| How to complete this task |
Copy out all of the data below exactly, so that no word differs from the original.

======

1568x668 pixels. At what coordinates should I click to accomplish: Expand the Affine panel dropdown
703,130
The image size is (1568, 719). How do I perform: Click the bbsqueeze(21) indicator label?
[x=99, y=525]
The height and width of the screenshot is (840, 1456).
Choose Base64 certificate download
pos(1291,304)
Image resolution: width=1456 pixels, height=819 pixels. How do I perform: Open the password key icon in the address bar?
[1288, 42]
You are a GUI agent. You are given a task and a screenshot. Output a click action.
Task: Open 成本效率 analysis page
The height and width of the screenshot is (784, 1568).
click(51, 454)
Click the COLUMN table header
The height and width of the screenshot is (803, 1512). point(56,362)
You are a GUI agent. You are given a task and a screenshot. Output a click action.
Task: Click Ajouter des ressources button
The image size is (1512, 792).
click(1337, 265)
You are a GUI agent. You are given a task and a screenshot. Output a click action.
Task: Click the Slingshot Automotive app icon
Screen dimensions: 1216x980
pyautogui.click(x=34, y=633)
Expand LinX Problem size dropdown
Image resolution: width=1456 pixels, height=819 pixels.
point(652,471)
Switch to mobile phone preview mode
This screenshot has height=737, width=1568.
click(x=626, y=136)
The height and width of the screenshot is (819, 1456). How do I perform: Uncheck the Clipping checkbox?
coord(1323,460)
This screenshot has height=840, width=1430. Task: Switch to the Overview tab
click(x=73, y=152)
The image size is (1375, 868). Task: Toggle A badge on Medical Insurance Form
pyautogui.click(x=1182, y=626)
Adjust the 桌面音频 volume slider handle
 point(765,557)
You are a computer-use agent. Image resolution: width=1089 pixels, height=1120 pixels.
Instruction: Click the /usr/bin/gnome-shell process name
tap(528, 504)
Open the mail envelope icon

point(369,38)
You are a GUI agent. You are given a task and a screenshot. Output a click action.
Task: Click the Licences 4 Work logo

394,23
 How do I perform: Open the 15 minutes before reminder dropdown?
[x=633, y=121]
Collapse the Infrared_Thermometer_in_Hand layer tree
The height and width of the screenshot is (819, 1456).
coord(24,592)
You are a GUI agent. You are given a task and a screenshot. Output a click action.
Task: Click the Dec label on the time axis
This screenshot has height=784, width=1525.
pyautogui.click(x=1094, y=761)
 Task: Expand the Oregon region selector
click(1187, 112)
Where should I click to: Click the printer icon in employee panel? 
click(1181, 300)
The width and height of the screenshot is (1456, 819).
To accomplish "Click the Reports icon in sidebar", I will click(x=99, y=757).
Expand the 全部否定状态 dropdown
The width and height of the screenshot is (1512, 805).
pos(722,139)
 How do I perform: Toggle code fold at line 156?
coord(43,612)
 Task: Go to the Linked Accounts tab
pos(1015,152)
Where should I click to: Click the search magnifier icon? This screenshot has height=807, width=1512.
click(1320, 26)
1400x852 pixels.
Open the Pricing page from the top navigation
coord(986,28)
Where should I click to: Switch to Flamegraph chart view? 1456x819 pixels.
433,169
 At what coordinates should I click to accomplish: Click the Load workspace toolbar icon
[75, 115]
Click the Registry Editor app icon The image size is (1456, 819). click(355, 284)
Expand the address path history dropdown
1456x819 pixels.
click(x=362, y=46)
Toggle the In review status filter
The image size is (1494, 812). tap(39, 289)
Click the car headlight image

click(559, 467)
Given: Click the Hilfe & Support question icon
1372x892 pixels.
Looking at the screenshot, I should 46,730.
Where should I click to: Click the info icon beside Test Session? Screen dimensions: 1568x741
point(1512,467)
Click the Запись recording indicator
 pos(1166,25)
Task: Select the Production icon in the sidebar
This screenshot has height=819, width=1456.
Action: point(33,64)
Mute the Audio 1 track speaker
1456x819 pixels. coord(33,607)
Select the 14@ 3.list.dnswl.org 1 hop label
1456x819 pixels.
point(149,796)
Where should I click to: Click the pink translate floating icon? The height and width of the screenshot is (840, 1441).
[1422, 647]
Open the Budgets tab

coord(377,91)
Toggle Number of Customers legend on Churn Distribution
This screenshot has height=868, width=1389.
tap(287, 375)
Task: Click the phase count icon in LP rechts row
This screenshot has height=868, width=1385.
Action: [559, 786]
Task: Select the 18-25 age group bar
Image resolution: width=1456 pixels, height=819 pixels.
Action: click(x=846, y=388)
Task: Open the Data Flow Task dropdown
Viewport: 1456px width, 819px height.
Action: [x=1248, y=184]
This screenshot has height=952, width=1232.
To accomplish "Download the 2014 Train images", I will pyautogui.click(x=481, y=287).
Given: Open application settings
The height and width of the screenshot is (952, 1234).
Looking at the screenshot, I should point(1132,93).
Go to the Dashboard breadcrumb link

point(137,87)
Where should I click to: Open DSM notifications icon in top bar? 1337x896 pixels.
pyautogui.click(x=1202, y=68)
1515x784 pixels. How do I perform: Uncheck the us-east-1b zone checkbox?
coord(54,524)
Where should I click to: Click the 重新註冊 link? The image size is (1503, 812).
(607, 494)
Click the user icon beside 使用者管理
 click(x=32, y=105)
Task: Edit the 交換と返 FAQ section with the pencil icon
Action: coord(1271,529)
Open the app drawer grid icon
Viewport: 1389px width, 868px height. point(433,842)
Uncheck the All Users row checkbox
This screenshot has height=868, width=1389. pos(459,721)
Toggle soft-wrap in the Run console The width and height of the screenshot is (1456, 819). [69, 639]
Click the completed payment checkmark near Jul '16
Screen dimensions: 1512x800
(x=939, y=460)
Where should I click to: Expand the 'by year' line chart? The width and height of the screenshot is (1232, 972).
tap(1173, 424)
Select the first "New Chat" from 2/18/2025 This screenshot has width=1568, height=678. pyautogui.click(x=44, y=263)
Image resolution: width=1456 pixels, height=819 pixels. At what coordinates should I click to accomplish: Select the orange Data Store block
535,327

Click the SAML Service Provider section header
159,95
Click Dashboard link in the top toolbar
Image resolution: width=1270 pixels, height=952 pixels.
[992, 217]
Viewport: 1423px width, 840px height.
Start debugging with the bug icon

======

| Solution |
1568x668 pixels. At what coordinates should I click to accomplish: Expand the Affine panel dropdown
703,130
The image size is (1568, 719). How do I perform: Click the bbsqueeze(21) indicator label?
[x=99, y=525]
The height and width of the screenshot is (840, 1456).
Choose Base64 certificate download
pos(1291,304)
Image resolution: width=1456 pixels, height=819 pixels. How do I perform: Open the password key icon in the address bar?
[1288, 42]
You are a GUI agent. You are given a task and a screenshot. Output a click action.
Task: Open 成本效率 analysis page
The height and width of the screenshot is (784, 1568).
click(51, 454)
Click the COLUMN table header
The height and width of the screenshot is (803, 1512). point(56,362)
You are a GUI agent. You are given a task and a screenshot. Output a click action.
Task: Click Ajouter des ressources button
The image size is (1512, 792).
click(1337, 265)
You are a GUI agent. You are given a task and a screenshot. Output a click action.
Task: Click the Slingshot Automotive app icon
Screen dimensions: 1216x980
pyautogui.click(x=34, y=633)
Expand LinX Problem size dropdown
Image resolution: width=1456 pixels, height=819 pixels.
point(652,471)
Switch to mobile phone preview mode
This screenshot has height=737, width=1568.
click(x=626, y=136)
The height and width of the screenshot is (819, 1456). How do I perform: Uncheck the Clipping checkbox?
coord(1323,460)
This screenshot has height=840, width=1430. Task: Switch to the Overview tab
click(x=73, y=152)
The image size is (1375, 868). Task: Toggle A badge on Medical Insurance Form
pyautogui.click(x=1182, y=626)
Adjust the 桌面音频 volume slider handle
 point(765,557)
You are a computer-use agent. Image resolution: width=1089 pixels, height=1120 pixels.
Instruction: Click the /usr/bin/gnome-shell process name
tap(528, 504)
Open the mail envelope icon

point(369,38)
You are a GUI agent. You are given a task and a screenshot. Output a click action.
Task: Click the Licences 4 Work logo

394,23
 How do I perform: Open the 15 minutes before reminder dropdown?
[x=633, y=121]
Collapse the Infrared_Thermometer_in_Hand layer tree
The height and width of the screenshot is (819, 1456).
coord(24,592)
You are a GUI agent. You are given a task and a screenshot. Output a click action.
Task: Click the Dec label on the time axis
This screenshot has height=784, width=1525.
pyautogui.click(x=1094, y=761)
 Task: Expand the Oregon region selector
click(1187, 112)
Where should I click to: Click the printer icon in employee panel? 
click(1181, 300)
The width and height of the screenshot is (1456, 819).
To accomplish "Click the Reports icon in sidebar", I will click(x=99, y=757).
Expand the 全部否定状态 dropdown
The width and height of the screenshot is (1512, 805).
pos(722,139)
 How do I perform: Toggle code fold at line 156?
coord(43,612)
 Task: Go to the Linked Accounts tab
pos(1015,152)
Where should I click to: Click the search magnifier icon? This screenshot has height=807, width=1512.
click(1320, 26)
1400x852 pixels.
Open the Pricing page from the top navigation
coord(986,28)
Where should I click to: Switch to Flamegraph chart view? 1456x819 pixels.
433,169
 At what coordinates should I click to accomplish: Click the Load workspace toolbar icon
[75, 115]
Click the Registry Editor app icon The image size is (1456, 819). click(355, 284)
Expand the address path history dropdown
1456x819 pixels.
click(x=362, y=46)
Toggle the In review status filter
The image size is (1494, 812). tap(39, 289)
Click the car headlight image

click(559, 467)
Given: Click the Hilfe & Support question icon
1372x892 pixels.
Looking at the screenshot, I should 46,730.
Where should I click to: Click the info icon beside Test Session? Screen dimensions: 1568x741
point(1512,467)
Click the Запись recording indicator
 pos(1166,25)
Task: Select the Production icon in the sidebar
This screenshot has height=819, width=1456.
Action: point(33,64)
Mute the Audio 1 track speaker
1456x819 pixels. coord(33,607)
Select the 14@ 3.list.dnswl.org 1 hop label
1456x819 pixels.
point(149,796)
Where should I click to: Click the pink translate floating icon? The height and width of the screenshot is (840, 1441).
[1422, 647]
Open the Budgets tab

coord(377,91)
Toggle Number of Customers legend on Churn Distribution
This screenshot has height=868, width=1389.
tap(287, 375)
Task: Click the phase count icon in LP rechts row
This screenshot has height=868, width=1385.
Action: [559, 786]
Task: Select the 18-25 age group bar
Image resolution: width=1456 pixels, height=819 pixels.
Action: click(x=846, y=388)
Task: Open the Data Flow Task dropdown
Viewport: 1456px width, 819px height.
Action: [x=1248, y=184]
This screenshot has height=952, width=1232.
To accomplish "Download the 2014 Train images", I will pyautogui.click(x=481, y=287).
Given: Open application settings
The height and width of the screenshot is (952, 1234).
Looking at the screenshot, I should point(1132,93).
Go to the Dashboard breadcrumb link

point(137,87)
Where should I click to: Open DSM notifications icon in top bar? 1337x896 pixels.
pyautogui.click(x=1202, y=68)
1515x784 pixels. How do I perform: Uncheck the us-east-1b zone checkbox?
coord(54,524)
Where should I click to: Click the 重新註冊 link? The image size is (1503, 812).
(607, 494)
Click the user icon beside 使用者管理
 click(x=32, y=105)
Task: Edit the 交換と返 FAQ section with the pencil icon
Action: coord(1271,529)
Open the app drawer grid icon
Viewport: 1389px width, 868px height. point(433,842)
Uncheck the All Users row checkbox
This screenshot has height=868, width=1389. pos(459,721)
Toggle soft-wrap in the Run console The width and height of the screenshot is (1456, 819). [69, 639]
Click the completed payment checkmark near Jul '16
Screen dimensions: 1512x800
(x=939, y=460)
Where should I click to: Expand the 'by year' line chart? The width and height of the screenshot is (1232, 972).
tap(1173, 424)
Select the first "New Chat" from 2/18/2025 This screenshot has width=1568, height=678. pyautogui.click(x=44, y=263)
Image resolution: width=1456 pixels, height=819 pixels. At what coordinates should I click to accomplish: Select the orange Data Store block
535,327

Click the SAML Service Provider section header
159,95
Click Dashboard link in the top toolbar
Image resolution: width=1270 pixels, height=952 pixels.
[992, 217]
Viewport: 1423px width, 840px height.
Start debugging with the bug icon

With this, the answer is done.